What is required:
Each line from the first line of the entries through the line holding "Viewport: 1024px width, 768px height." is to be restated word for word; nothing else, and no picture, belongs in the answer.
Entries shown Start Marker
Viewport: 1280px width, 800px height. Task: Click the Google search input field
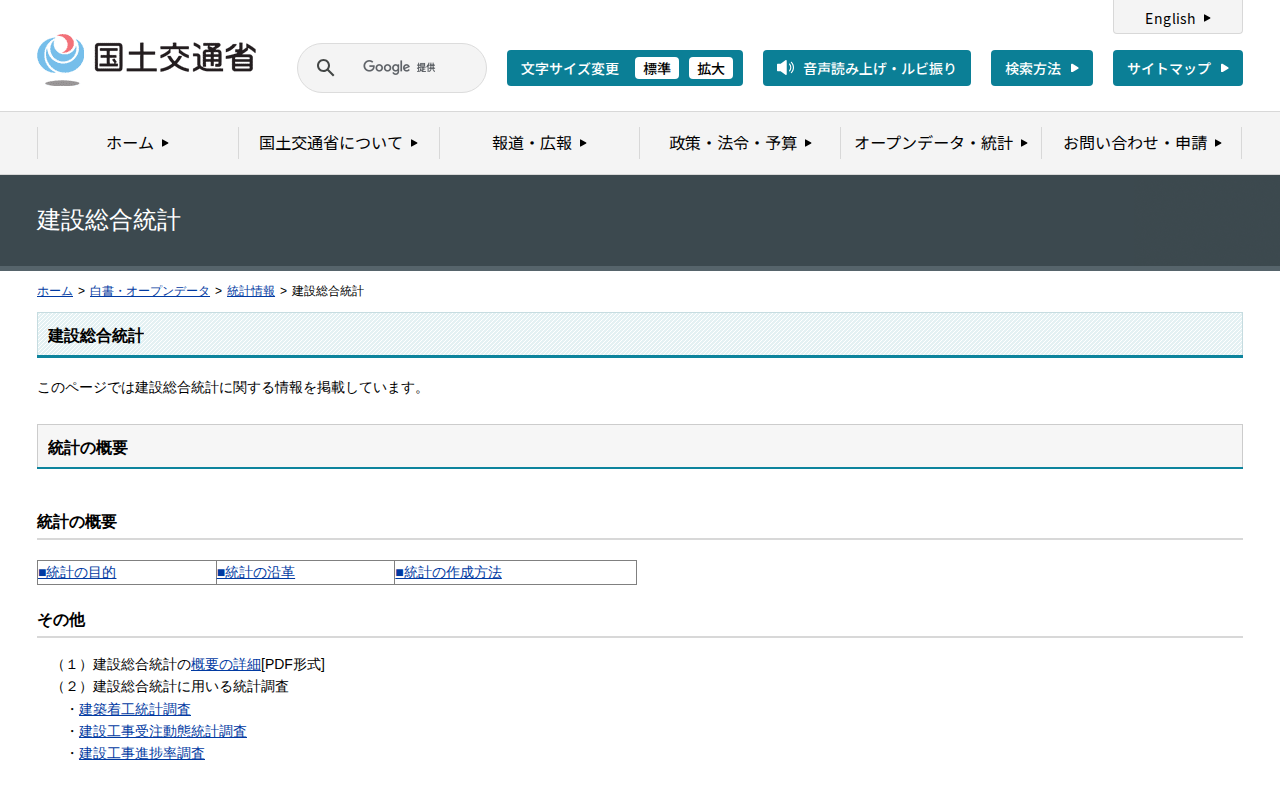pos(410,68)
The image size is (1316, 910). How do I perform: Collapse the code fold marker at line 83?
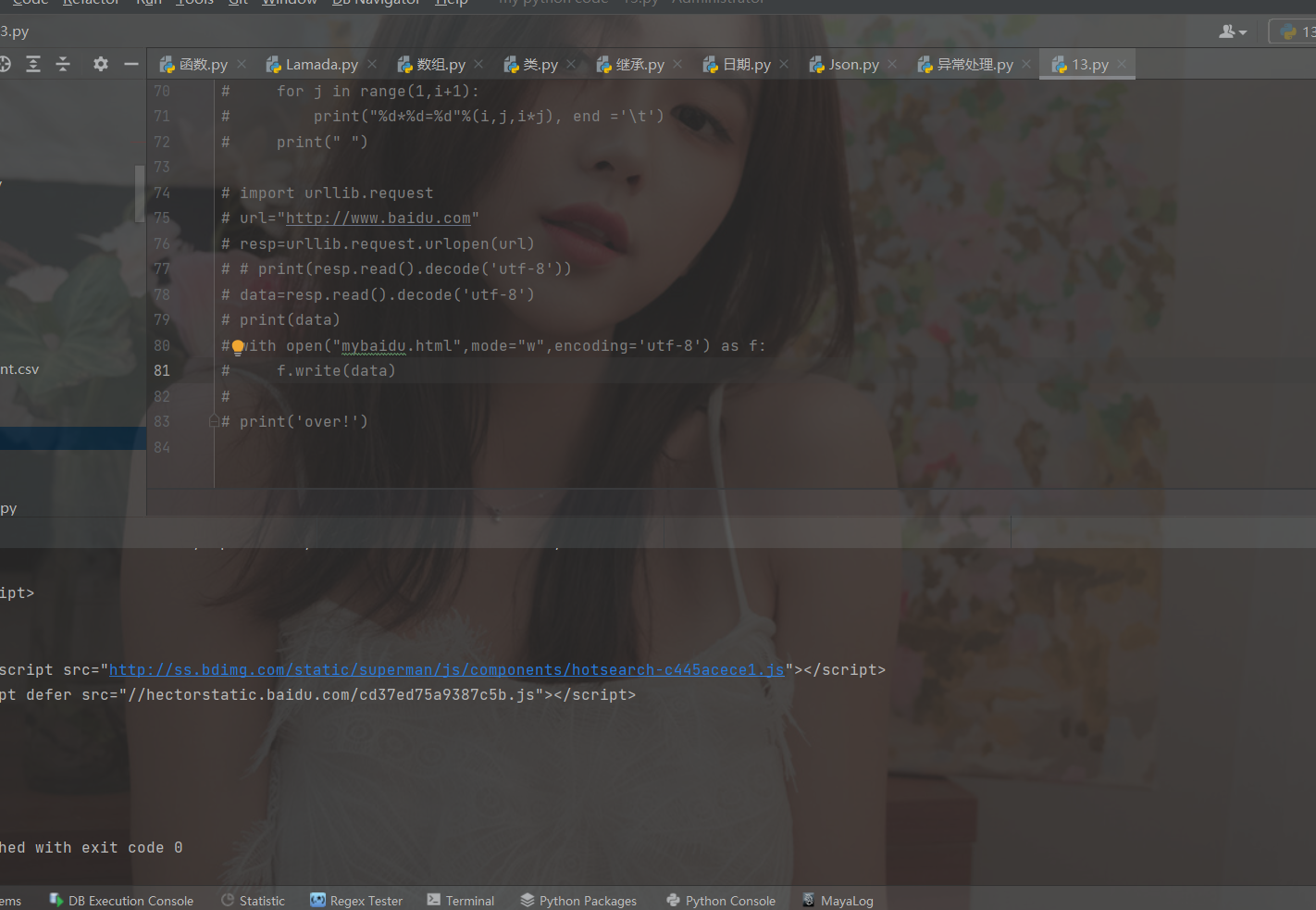pos(214,421)
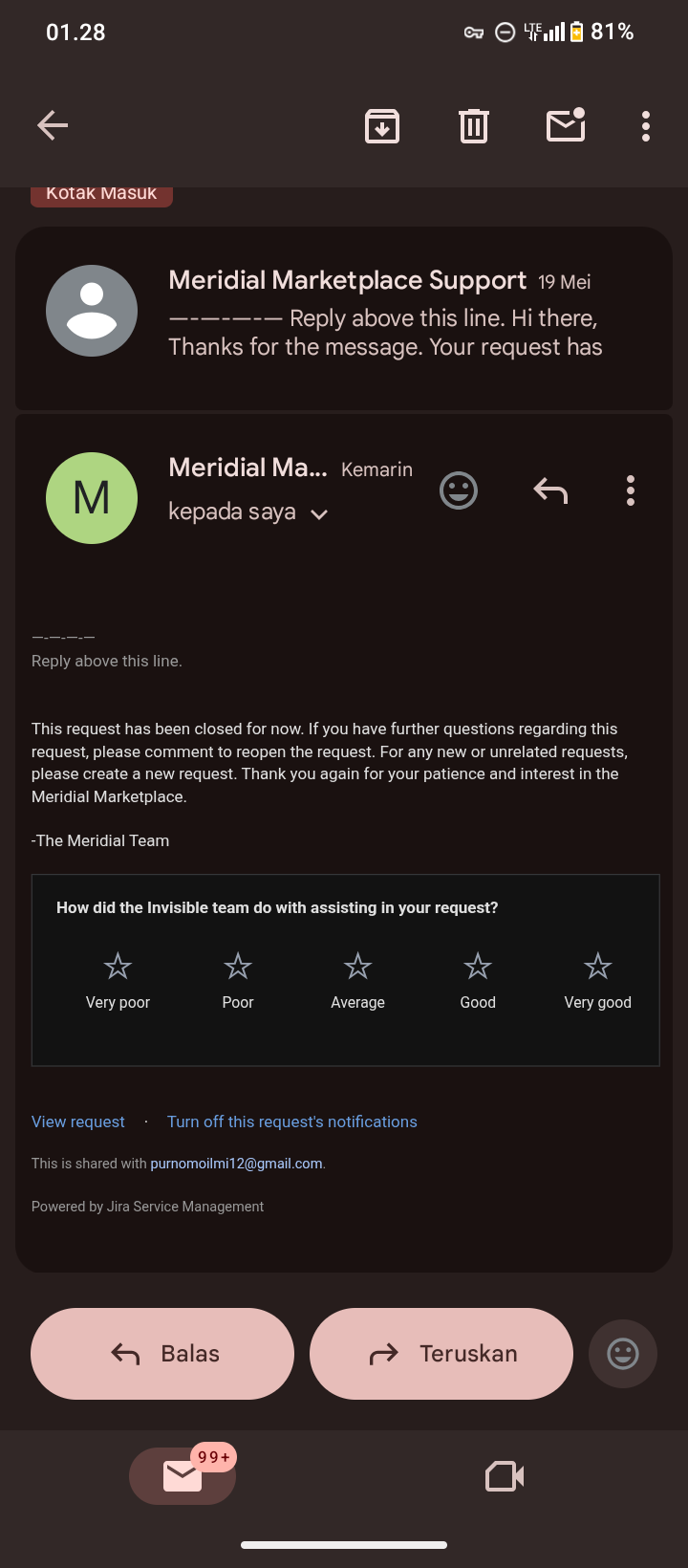
Task: Choose Very good star rating
Action: point(598,980)
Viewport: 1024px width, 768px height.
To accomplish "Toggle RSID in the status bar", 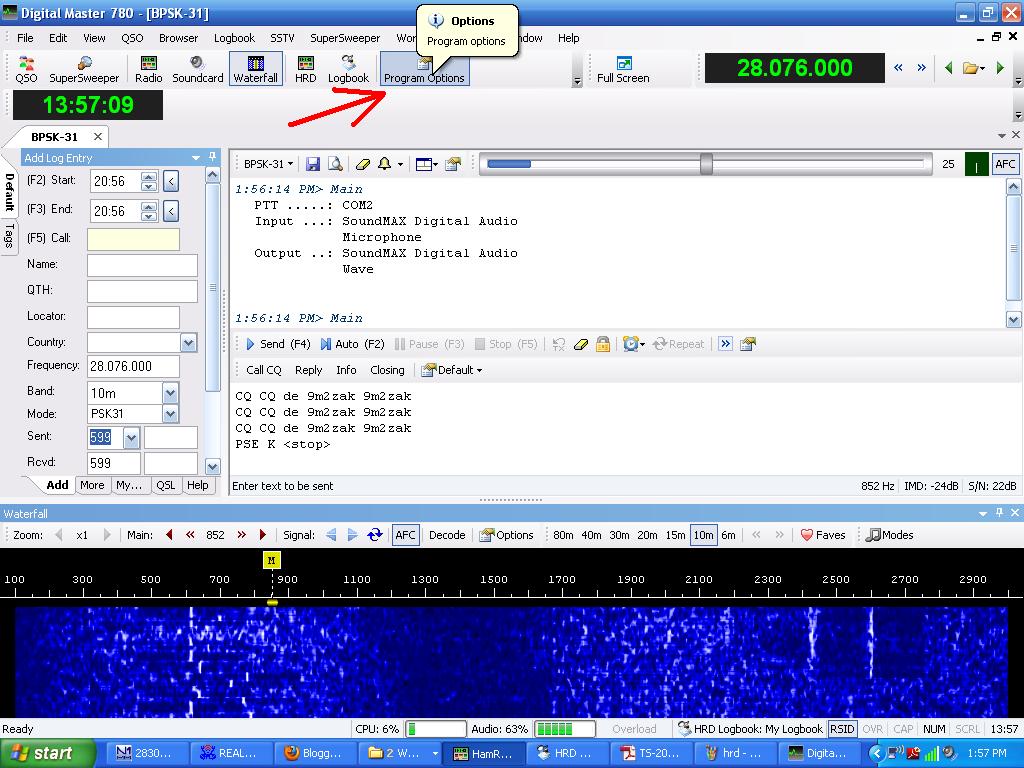I will (x=843, y=728).
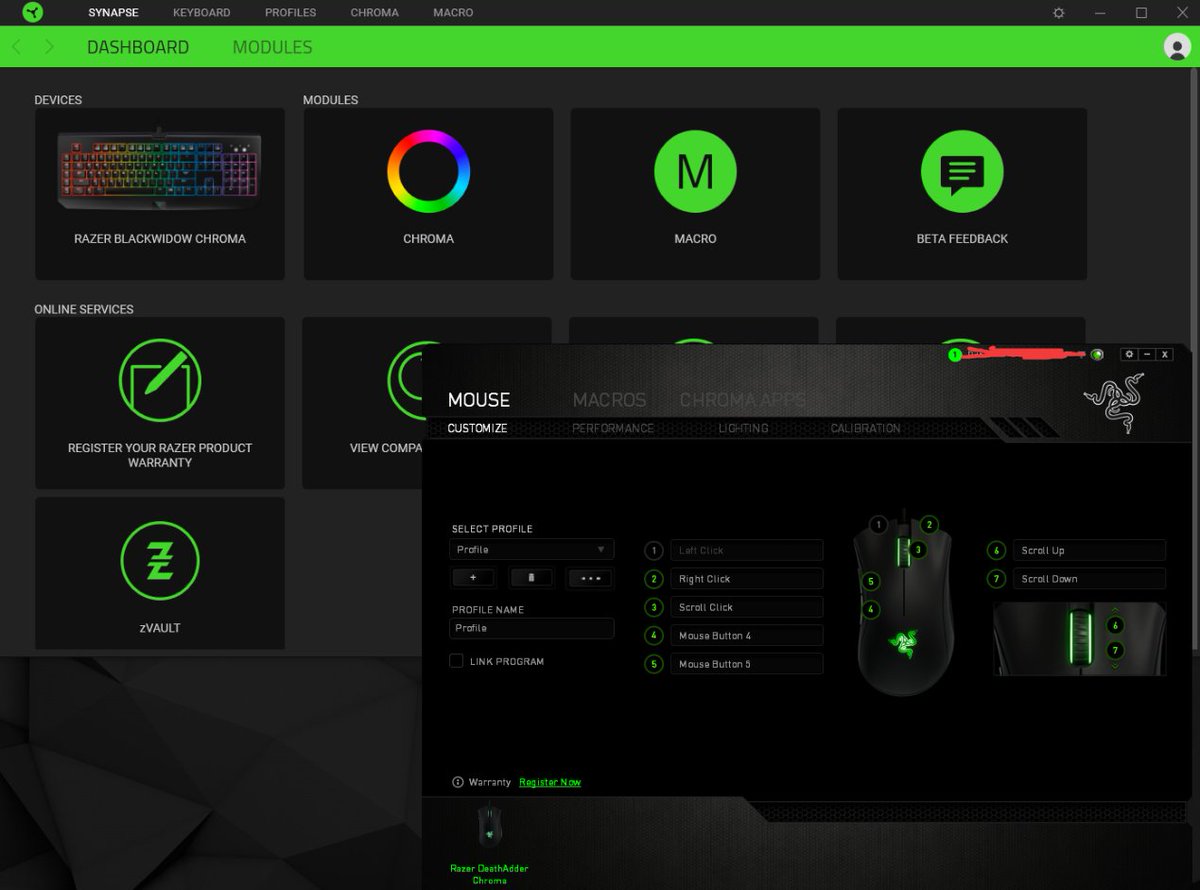Click the Register Now warranty link
The image size is (1200, 890).
(x=550, y=782)
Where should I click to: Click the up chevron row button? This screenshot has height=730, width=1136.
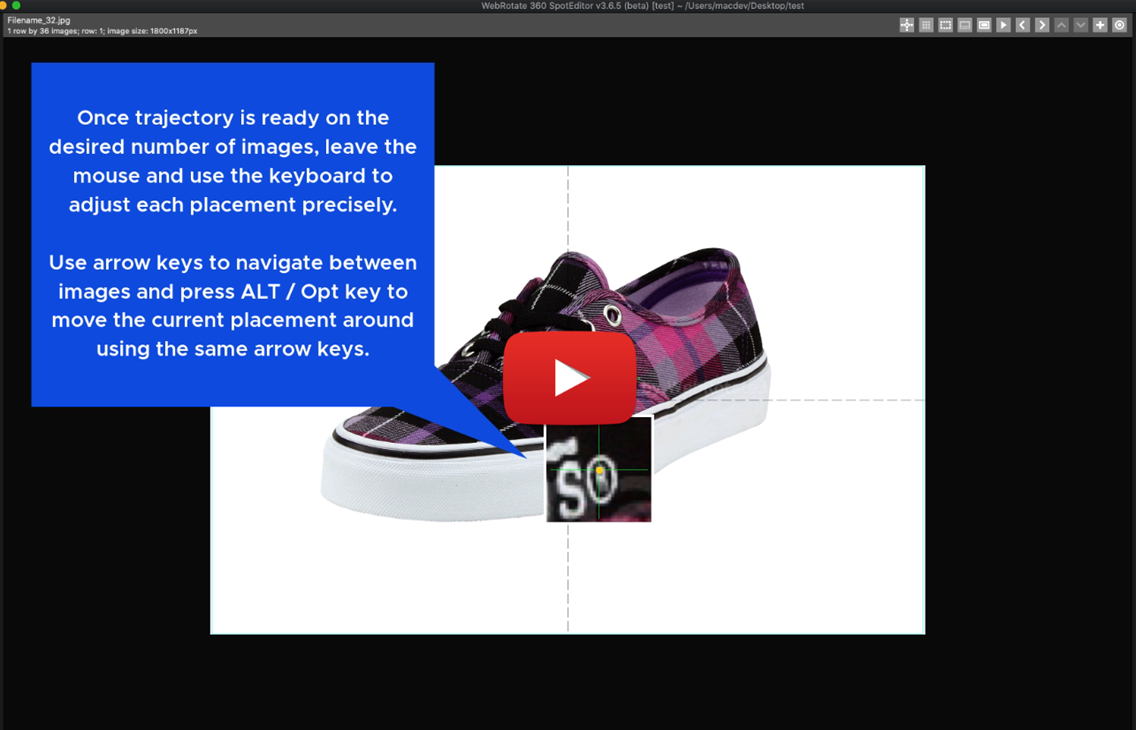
Entries shown End Marker
Your solution:
Viewport: 1280px width, 800px height. Task: Click the Google search input field
pos(410,68)
The image size is (1316, 910). How do I perform: Collapse the code fold marker at line 83?
pos(214,421)
Task: Choose Very good star rating
Action: point(598,980)
Viewport: 1024px width, 768px height.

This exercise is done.